As we fight the virus, don’t forget about jobs
This Labor Day, we reflect on a year the American worker will long remember. We also honor achievements by America’s workers that the nation will honor forever.
The year began with the best job market in generations. Unemployment tied a 50-year low, with nearly seven million jobs added to the economy in just three years. Wages were rising, and rising faster for lower-paid workers, who saw a 15 percent increase in wages from January 2017 to January 2020.
It was an inclusive economy, with the unemployment rate at the lowest level recorded for African Americans, Hispanic Americans and Asian Americans. Unemployment for adult women hit a nearly 70-year low. With a million more job openings than Americans looking for work, employers made extra efforts to accommodate workers with disabilities and to offer second-chances to workers recovering from opioid use or exiting the criminal justice system.
The coronavirus sideswiped this economy, putting millions of Americans out of work and triggering a period of hardship for American workers — and a time of great courage and achievement.
In the war against the virus, the home front became the front line. American workers saved lives. And some gave their lives doing so. They pulled double shifts in hospitals, sustained the nation’s food supply and kept essential goods trucking across the country. Millions of Americans working from home juggled their job duties with extra family responsibilities. Millions others sacrificed their jobs to “flatten the curve,” as government stay-at-home orders and other restrictions closed restaurants, entertainment venues and other gathering places.
Even as parts of the economy were idled, others swung into action, demonstrating the industrial might and resourcefulness that won two world wars. Factory workers redeployed virtually overnight to produce approximately 400 million N95 respirators, 180 million test kits, and more than 110,000 ventilators.
By early May, our economy was recovering, gaining back 2.7 million jobs that month and a total of 10.6 million through August. Friday, we learned that unemployment fell to 8.4 percent in August, a figure most experts did not expect to see before 2021.

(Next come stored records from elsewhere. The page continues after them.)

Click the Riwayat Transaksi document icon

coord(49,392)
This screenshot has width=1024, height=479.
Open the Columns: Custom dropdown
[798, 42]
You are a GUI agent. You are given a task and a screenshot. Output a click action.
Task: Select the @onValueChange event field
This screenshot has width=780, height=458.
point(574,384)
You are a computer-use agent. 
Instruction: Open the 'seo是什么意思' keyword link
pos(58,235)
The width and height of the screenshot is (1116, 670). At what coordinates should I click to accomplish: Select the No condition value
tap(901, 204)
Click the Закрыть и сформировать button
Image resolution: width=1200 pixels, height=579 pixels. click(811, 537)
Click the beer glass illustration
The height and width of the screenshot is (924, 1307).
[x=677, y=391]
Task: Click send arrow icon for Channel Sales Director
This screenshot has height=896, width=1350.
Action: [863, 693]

The recovery was supported by swift bipartisan action in Washington. In March, President Donald Trump signed relief bills that provided paid sick leave, millions of forgivable loans for small businesses to keep employees on payroll, $1,200 direct cash payments to working families, and a temporary federal unemployment benefit of $600 a week. When the unemployment benefit expired in July and Congress failed to reach agreement on a replacement plan, the president established a new lost wages assistance program using FEMA funds.
A potentially even more important bipartisan achievement was the entry-into-force in July of the United States-Mexico-Canada Agreement, the monumental trade deal the president negotiated to replace NAFTA with widespread support from Republicans and Democrats, labor unions and business leaders. The agreement creates a more level playing field for American workers by requiring our trading partners to respect the labor rights that we regard as fundamental. USMCA promises to be a key part of our economic recovery, with the potential to create hundreds of thousands of jobs in manufacturing, agriculture, and other sectors.
As we look to the remaining months of 2020, two projects will be especially important to America’s workers.
One is the inspiring headway our scientists and doctors are making against the virus. At work in labs and hospitals, they are developing better treatments and a better understanding of the virus’s transmission and measures to contain it. Most promising of all is Operation Warp Speed, which is on track to deliver a vaccine within months. Three vaccine candidates are in the final stage of testing; the government already has invested billions to produce and deliver the successful product.
The second task is restoring the robust, inclusive economy that 2020 began with. In the summer of 2016, the Congressional Budget Office projected the nation would add 1.9 million jobs between January 2017 and early this year. Through tax cuts and reducing unnecessary regulatory burdens, we created more than three times that amount, and dropped unemployment a point-and-a-half lower than predicted. As we continue to fight the virus and support the workers it has affected, we will drive toward fully restoring the economic vitality that produced so much opportunity for working Americans.
Together we are overcoming the virus, and American workers will forever remember the part they played in the victory.